**Task statement**
In your answer, reproduce exactly the lines from the beginning of the listing below through the one containing "Task: Select the admin role name", and only those lines.

*** Opening The input ***

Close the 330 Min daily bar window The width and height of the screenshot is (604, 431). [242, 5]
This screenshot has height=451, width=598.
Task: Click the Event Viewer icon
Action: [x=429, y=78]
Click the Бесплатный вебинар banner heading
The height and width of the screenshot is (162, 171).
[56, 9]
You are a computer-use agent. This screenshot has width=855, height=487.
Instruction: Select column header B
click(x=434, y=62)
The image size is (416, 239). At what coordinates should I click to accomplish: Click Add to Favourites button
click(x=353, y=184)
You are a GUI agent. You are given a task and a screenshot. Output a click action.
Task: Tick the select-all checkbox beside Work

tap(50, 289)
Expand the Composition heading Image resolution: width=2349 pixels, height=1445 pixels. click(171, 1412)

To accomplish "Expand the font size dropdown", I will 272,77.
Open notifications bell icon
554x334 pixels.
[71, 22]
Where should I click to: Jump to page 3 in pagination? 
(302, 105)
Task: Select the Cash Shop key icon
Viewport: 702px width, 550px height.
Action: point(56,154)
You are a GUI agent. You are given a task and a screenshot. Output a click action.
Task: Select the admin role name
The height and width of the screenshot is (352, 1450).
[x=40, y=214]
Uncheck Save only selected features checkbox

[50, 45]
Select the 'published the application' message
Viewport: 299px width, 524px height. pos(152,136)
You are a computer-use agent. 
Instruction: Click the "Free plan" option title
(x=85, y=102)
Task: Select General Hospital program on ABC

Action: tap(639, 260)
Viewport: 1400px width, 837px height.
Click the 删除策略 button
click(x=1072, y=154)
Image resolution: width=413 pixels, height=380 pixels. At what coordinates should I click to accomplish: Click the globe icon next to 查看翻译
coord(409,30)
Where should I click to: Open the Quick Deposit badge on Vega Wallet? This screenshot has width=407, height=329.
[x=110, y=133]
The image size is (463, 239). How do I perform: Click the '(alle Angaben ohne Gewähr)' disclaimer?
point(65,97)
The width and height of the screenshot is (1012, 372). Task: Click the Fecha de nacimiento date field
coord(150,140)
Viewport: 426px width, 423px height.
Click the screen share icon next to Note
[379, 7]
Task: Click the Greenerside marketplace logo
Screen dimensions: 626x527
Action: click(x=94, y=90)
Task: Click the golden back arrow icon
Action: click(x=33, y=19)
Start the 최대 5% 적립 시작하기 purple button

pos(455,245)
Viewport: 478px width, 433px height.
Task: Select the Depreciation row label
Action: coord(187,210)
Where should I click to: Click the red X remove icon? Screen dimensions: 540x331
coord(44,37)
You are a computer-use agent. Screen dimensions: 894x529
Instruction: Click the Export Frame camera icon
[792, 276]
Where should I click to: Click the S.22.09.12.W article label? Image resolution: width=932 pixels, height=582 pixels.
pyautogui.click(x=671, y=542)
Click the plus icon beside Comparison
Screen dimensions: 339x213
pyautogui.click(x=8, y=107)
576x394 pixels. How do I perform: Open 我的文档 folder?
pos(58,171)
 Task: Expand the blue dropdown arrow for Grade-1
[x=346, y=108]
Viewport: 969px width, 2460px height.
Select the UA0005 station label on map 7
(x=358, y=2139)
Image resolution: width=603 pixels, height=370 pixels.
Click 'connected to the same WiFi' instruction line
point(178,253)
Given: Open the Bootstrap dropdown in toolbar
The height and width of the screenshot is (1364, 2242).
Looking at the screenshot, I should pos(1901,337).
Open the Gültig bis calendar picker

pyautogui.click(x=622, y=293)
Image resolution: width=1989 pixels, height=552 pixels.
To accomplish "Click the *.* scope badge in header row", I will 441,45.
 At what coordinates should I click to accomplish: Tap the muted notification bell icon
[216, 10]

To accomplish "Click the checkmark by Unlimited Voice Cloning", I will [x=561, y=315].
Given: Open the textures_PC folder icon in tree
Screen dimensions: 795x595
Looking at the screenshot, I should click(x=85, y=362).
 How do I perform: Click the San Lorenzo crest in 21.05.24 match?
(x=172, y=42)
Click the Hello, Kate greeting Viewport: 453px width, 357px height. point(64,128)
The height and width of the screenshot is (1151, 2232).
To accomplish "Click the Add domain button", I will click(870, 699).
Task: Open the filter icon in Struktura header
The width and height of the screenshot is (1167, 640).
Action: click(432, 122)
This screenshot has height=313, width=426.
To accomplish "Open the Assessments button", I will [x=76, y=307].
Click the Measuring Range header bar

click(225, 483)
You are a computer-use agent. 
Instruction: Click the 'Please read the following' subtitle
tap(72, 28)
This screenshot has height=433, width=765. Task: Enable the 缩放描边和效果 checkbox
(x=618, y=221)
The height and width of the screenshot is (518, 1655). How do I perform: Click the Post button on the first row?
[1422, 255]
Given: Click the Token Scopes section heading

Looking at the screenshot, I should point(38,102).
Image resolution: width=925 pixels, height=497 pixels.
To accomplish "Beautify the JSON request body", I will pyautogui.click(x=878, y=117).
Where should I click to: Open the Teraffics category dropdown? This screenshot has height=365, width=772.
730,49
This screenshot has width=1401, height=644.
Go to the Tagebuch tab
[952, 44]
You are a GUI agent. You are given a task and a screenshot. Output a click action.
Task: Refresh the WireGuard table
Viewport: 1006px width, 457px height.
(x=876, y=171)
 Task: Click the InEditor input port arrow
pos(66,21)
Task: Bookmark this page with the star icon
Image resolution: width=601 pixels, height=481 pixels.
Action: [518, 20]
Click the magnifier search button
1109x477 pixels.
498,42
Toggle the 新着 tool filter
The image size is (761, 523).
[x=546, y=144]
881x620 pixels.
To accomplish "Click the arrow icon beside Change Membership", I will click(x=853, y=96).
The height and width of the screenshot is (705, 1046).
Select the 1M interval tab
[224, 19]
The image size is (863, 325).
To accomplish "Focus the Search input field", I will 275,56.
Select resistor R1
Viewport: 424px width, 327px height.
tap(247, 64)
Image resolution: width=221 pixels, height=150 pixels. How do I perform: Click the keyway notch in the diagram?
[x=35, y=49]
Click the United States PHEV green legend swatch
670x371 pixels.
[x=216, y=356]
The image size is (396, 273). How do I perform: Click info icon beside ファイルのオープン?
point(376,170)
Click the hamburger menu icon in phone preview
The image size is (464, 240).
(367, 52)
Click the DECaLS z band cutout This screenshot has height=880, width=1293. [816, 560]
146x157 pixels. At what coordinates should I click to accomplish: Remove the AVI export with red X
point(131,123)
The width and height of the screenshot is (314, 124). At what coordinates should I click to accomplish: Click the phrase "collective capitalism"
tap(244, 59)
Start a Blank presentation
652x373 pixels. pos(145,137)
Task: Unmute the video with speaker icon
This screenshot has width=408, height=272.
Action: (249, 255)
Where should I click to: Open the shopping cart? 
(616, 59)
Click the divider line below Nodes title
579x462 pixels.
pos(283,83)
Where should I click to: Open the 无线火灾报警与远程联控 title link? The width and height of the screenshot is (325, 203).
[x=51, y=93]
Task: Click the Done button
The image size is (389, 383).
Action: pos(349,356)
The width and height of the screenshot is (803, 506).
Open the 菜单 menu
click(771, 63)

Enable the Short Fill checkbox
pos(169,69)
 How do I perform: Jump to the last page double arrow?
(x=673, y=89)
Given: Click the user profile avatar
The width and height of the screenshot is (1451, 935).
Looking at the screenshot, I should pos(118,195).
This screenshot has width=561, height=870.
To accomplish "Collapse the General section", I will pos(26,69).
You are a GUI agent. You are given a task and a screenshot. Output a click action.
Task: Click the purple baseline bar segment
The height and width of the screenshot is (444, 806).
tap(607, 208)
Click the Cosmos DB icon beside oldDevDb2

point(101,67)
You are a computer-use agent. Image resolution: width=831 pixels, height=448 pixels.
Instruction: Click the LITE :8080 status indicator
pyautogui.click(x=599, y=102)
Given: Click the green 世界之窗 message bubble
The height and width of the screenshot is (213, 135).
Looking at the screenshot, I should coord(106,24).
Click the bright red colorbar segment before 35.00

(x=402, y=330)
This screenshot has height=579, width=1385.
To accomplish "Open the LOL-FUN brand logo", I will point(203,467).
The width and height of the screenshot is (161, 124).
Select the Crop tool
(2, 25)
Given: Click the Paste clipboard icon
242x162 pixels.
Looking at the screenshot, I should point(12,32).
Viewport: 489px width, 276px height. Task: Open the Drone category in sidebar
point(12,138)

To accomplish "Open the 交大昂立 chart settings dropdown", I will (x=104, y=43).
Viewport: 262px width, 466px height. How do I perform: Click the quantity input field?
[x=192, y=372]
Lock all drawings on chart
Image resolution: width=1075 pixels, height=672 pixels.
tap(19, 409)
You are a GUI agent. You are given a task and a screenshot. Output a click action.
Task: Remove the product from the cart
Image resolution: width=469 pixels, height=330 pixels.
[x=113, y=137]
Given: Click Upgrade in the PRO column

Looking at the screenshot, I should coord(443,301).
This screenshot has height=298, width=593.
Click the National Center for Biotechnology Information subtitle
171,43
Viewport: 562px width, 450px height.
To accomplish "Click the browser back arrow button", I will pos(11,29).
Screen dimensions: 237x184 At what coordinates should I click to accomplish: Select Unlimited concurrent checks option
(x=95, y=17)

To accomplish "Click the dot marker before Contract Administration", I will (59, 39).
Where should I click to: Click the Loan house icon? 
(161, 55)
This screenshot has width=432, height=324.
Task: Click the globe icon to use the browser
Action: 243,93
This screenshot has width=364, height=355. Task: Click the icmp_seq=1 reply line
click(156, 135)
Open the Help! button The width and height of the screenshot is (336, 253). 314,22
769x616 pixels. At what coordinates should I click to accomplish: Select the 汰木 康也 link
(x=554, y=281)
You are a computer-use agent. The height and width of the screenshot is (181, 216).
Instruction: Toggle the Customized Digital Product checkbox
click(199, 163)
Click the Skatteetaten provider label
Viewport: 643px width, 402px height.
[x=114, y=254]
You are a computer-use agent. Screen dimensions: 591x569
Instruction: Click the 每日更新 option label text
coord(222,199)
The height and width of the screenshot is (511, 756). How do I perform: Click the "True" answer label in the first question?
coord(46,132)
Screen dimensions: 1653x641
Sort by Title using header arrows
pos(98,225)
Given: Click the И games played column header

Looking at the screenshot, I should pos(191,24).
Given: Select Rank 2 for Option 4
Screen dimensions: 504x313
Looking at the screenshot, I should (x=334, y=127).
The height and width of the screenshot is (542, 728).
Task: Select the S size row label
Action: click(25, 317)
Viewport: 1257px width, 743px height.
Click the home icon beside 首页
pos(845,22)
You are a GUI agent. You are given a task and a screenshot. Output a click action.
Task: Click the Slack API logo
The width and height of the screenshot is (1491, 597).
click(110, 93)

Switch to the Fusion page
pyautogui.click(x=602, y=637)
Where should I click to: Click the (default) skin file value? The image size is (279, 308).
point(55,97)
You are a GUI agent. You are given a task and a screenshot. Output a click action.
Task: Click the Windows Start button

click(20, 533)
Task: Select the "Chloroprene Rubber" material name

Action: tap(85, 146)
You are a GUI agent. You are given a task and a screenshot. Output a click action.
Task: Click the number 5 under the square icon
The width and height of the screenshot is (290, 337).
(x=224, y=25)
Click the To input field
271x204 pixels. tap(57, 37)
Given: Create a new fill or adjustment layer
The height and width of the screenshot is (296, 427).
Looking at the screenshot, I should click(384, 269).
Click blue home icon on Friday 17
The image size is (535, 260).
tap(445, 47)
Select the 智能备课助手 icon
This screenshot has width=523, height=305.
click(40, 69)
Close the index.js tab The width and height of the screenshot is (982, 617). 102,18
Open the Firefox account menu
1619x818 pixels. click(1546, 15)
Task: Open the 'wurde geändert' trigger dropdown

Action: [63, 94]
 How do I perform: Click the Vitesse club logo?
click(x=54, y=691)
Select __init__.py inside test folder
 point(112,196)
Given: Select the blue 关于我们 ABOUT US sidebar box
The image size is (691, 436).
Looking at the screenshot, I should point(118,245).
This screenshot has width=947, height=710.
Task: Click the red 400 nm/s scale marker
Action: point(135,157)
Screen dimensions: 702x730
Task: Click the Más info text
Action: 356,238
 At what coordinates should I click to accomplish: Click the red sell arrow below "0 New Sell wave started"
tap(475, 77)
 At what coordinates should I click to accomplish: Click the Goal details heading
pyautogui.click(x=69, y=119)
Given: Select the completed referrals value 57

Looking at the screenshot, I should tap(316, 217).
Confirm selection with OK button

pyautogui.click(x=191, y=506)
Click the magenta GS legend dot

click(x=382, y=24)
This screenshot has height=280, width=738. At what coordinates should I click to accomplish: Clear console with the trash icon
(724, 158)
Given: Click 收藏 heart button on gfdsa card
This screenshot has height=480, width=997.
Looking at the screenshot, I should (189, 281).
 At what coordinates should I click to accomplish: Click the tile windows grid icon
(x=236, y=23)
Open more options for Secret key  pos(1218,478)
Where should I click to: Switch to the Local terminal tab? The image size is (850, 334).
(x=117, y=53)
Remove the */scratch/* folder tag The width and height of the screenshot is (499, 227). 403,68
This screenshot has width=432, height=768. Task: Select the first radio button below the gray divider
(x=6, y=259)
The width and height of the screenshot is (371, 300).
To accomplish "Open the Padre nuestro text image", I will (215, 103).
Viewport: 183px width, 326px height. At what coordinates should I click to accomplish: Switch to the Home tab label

*** Closing The input ***

**Reply**
Close the 330 Min daily bar window The width and height of the screenshot is (604, 431). [242, 5]
This screenshot has height=451, width=598.
Task: Click the Event Viewer icon
Action: [x=429, y=78]
Click the Бесплатный вебинар banner heading
The height and width of the screenshot is (162, 171).
[56, 9]
You are a computer-use agent. This screenshot has width=855, height=487.
Instruction: Select column header B
click(x=434, y=62)
The image size is (416, 239). At what coordinates should I click to accomplish: Click Add to Favourites button
click(x=353, y=184)
You are a GUI agent. You are given a task and a screenshot. Output a click action.
Task: Tick the select-all checkbox beside Work

tap(50, 289)
Expand the Composition heading Image resolution: width=2349 pixels, height=1445 pixels. click(171, 1412)

To accomplish "Expand the font size dropdown", I will 272,77.
Open notifications bell icon
554x334 pixels.
[71, 22]
Where should I click to: Jump to page 3 in pagination? 
(302, 105)
Task: Select the Cash Shop key icon
Viewport: 702px width, 550px height.
Action: point(56,154)
You are a GUI agent. You are given a task and a screenshot. Output a click action.
Task: Select the admin role name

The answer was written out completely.